Un deuxième coup de feu camouflé par l'épaisseur démesurée des portes parvint à ses tympans. Cette fois, plus aucun doute n'était permis. Il y avait de l'agitation à l'extérieur de cette salle. Et cela ne pouvait signifier qu'une seule chose.

Cette abrutie a mordu à l'hameçon.

Un sourire carnassier naquit dans son esprit. Il était parvenu à mener la grande Yuna par le bout du nez. Force était de constater qu'il n'avait pas été vain de disséminer de nombreux indices durant ces dernières années. L'inconscient de la ténébreuse les avait gentiment repérés une fois que le masque était tombé, la conduisant droit vers lui aujourd'hui. Le seul point qu'il ignorait était si Yuna avait effectivement été suffisamment stupide pour oser s'aventurer seule ici.

Non. Elle devait forcément avoir ce gêneur de Light à ses côtés, c'était une évidence. Mais est-ce que les autres membres du groupe étaient eux aussi de la partie ? Il y avait fort à parier que la jeune femme ne les aurait pas laissé venir facilement mais il devait bien avouer qu'il avait été surpris par l'audace que ces larbins avaient été capables de démontrer le jour où il avait décidé de tout avouer. Tout ça à cause de ce maudit Cygnus. C'était lui le problème dans toute cette affaire.

Azamu avait de suite su qu'il n'allait que lui causer du tort le jour où Yuna avait décidé de le recruter. Il avait vu dans les améthystes de cet homme la même aura que celle qui animait les saphirs de Yuna. Cette aura calculatrice et observatrice. Mais jamais il n'aurait été prêt à parier que ce serait lui qui découvrirait son double jeu le premier. Il l'avait, de toute évidence, bien trop sous-estimé.

Oui. Après réflexion, Yuna devait forcément être accompagnée de l'ensemble du groupe. Il ne pouvait en être autrement. Et s'ils étaient véritablement de la partie, ça n'allait pas être pour arranger ses affaires.

Le changement de ton du directeur força Azamu à se recentrer brièvement sur la discussion. La réunion était maintenant arrivée au point qui concernait les futures actions du gouvernement, et le simple fait d'entendre de pareilles inepties donnait la nausée au grand blond.

Ces idiots vantaient haut et fort la façon dont ils allaient asservir encore plus le petit peuple. Les pauvres allaient encore donner plus d'argent que de raison aux riches qui ne débourseraient pas le moindre centime. Le bas peuple allait trimer jusqu'à la fin de sa vie pour engrosser les gros bonnets. Les gens lambdas ne seraient plus bons qu'à travailler pour payer leurs factures alors que les hauts dirigeants allaient démultiplier leurs loisirs.

Azamu sentit les poils de ses avant-bras se hérisser. Il se faisait la promesse de réduire à néant toutes ces inégalités dans le monde qu'il allait créer une fois que Yuna serait éliminée. Bien évidemment, il allait faire en sorte de pouvoir tirer un certain bénéfice économique de ce gouvernement dont il serait l'instigateur, mais il était hors de question pour lui de voir des classes et des sous-classes au sein de la population.

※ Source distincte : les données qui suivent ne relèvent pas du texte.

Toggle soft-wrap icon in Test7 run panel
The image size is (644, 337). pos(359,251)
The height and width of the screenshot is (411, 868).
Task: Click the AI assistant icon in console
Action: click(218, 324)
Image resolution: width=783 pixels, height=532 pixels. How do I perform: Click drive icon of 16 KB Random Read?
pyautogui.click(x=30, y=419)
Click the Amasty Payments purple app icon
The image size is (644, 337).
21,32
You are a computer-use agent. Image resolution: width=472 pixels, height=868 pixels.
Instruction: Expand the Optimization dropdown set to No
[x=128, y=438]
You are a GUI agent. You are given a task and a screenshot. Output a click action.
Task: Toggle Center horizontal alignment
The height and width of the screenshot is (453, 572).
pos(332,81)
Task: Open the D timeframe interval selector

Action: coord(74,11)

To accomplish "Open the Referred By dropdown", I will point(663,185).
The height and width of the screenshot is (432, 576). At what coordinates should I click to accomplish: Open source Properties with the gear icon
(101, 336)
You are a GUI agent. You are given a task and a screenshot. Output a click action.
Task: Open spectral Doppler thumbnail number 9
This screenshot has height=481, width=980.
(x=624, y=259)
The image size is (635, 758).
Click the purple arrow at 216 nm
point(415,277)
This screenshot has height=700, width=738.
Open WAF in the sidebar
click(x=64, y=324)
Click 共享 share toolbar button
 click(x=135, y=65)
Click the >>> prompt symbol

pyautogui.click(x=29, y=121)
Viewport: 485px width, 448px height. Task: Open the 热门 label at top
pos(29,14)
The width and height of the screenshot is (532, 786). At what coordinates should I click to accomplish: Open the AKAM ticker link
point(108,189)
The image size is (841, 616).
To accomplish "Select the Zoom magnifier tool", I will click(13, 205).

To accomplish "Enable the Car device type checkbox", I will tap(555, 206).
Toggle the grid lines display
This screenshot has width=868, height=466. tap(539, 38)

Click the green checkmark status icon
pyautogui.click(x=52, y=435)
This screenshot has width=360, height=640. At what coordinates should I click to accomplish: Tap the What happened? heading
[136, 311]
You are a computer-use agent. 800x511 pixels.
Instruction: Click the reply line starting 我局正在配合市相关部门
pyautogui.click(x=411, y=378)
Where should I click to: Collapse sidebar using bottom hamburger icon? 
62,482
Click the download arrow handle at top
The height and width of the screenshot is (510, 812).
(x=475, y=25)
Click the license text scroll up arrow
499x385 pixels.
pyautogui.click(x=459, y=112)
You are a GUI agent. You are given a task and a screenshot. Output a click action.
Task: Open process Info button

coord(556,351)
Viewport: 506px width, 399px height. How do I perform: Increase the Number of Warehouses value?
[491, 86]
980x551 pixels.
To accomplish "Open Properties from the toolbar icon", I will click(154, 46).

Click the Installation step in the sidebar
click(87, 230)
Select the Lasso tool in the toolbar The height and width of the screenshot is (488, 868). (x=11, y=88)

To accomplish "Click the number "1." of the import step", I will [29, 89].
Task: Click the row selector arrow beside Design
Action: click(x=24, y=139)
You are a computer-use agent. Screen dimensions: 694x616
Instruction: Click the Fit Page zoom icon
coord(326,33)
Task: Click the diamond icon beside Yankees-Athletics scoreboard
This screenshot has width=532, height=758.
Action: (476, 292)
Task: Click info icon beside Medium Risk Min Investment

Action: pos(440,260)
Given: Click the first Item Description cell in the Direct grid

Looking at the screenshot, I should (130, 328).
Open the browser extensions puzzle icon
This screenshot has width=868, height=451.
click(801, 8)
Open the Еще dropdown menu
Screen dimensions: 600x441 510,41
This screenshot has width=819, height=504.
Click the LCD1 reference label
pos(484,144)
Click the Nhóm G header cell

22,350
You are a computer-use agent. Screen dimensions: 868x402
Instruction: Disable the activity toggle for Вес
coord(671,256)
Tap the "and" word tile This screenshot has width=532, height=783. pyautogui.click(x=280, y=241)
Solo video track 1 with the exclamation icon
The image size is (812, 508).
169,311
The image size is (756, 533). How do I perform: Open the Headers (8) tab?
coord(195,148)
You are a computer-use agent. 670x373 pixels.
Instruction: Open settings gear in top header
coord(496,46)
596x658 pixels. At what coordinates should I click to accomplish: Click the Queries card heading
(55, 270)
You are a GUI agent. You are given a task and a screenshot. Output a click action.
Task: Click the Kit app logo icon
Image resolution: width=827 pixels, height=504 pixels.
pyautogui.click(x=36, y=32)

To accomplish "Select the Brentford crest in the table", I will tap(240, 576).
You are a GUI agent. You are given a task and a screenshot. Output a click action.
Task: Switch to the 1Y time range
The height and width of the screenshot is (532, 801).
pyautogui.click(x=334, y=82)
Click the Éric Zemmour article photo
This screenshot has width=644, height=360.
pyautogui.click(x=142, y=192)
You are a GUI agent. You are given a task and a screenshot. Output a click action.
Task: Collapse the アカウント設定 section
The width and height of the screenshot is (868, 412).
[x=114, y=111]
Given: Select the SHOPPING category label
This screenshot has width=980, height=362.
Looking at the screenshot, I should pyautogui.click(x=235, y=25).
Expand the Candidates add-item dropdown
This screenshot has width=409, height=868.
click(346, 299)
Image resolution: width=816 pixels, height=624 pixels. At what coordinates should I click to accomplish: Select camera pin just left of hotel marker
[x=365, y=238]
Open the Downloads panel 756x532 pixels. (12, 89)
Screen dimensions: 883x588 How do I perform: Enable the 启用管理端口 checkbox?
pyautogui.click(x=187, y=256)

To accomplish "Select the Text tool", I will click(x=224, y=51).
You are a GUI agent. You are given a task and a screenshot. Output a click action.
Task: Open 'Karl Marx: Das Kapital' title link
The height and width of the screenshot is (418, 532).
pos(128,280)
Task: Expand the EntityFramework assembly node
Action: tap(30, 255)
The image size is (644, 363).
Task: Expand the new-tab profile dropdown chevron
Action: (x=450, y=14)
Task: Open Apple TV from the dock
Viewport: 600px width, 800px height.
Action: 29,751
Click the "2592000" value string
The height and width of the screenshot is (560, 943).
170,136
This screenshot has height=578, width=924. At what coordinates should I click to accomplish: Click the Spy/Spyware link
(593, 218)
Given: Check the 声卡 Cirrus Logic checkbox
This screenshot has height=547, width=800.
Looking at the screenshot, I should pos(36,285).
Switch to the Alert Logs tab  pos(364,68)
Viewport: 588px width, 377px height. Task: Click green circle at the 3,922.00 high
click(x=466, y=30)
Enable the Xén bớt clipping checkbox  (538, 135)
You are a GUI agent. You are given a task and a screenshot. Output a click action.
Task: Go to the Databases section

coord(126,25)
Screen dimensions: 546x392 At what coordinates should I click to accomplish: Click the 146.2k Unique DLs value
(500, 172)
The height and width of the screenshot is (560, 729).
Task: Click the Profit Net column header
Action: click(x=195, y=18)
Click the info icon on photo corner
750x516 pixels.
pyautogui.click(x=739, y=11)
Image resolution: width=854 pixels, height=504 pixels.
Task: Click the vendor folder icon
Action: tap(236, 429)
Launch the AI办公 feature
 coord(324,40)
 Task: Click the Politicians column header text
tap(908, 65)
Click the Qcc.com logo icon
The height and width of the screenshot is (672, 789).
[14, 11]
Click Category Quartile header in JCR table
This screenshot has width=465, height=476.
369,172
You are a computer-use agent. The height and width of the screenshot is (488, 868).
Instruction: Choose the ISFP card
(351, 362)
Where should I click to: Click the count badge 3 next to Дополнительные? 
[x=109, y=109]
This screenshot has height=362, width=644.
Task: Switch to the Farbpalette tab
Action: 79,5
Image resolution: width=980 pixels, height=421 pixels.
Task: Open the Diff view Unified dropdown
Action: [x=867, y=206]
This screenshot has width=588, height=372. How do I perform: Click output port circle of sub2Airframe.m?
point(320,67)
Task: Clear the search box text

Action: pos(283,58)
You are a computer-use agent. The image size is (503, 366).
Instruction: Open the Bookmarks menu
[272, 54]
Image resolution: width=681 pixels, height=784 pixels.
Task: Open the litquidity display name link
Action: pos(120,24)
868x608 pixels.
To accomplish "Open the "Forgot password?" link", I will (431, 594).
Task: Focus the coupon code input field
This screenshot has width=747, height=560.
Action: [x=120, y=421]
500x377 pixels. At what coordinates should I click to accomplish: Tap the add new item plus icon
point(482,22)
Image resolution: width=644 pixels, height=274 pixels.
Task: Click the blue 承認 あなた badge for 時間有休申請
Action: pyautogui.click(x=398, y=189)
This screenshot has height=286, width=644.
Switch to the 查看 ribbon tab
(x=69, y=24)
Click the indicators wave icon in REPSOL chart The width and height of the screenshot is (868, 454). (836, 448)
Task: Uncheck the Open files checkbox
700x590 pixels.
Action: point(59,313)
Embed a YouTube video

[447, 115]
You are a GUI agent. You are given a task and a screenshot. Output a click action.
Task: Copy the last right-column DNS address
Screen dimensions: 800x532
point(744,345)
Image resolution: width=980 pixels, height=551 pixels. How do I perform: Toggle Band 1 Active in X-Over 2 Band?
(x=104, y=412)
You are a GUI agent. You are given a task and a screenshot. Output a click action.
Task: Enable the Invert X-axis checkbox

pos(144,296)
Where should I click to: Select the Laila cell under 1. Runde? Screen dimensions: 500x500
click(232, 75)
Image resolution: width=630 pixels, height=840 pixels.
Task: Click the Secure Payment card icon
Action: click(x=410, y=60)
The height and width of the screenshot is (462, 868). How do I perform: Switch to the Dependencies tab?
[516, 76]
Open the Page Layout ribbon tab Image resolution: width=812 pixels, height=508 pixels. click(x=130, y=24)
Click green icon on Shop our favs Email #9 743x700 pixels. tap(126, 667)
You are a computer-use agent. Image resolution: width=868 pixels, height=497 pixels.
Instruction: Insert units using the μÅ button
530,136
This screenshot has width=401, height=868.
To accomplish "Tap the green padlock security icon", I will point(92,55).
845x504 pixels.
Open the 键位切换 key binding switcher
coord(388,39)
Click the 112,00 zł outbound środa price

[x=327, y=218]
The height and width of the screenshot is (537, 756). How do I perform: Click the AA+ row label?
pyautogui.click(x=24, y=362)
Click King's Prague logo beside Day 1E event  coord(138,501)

C'était d'ailleurs ce qui divergeait de la vision que Yuna avait de la société qu'elle comptait créer. Elle ne voulait aucune classe ni aucune personne au-dessus des autres. Pas même elle alors qu'elle aurait un parfait contrôle sur tout. C'était ce point qui dérangeait Azamu. Pourquoi refusait-elle de tirer un minimum d'avantage de son nouveau monde alors qu'elle n'aurait fait qu'enchaîner les sacrifices pour le voir se mettre en place ?

Une idiote au QI trop élevé. Voilà ce qu'était paradoxalement la brune aux yeux du blond.

— Bien. Nous allons maintenant passer à un point tout aussi important de cette réunion. Vous n'êtes pas sans savoir que de nombreux meurtres ont été commis durant les huit dernières années. L'agent Helhest, ici présent, va vous faire part des découvertes qu'il a faites tout au long de ces années.

Le blond se leva. C'était enfin à son tour de s'exprimer après avoir dû subir pas moins d'une demi-heure de bavardage sans foi ni loi. Aucun des membres dans cette pièce n'était encore au courant des identités des criminels qui œuvraient sous les ordres d'Andromède, pas même le père de cette dernière. Et il ne faisait aucun doute que ces révélations allaient potentiellement être l'allumette qui mettrait le feu aux poudres.

— Comme vient de le dire mon supérieur, j'ai appris l'identité des coupables de tous ces meurtres en série. Je me suis aussi infiltré parmi eux il y a huit ans, ce qui fait que j'ai une parfaite connaissance de leurs compétences. Ils ne sont que cinq mais il serait erroné de dire qu'ils ne font pas plus de dégâts qu'une bonne vingtaine de personnes quand ils passent à l'action.

— Vous êtes en train de nous dire que vous les avez laissé commettre des crimes pendant tout ce temps ?! C'est une plaisanterie !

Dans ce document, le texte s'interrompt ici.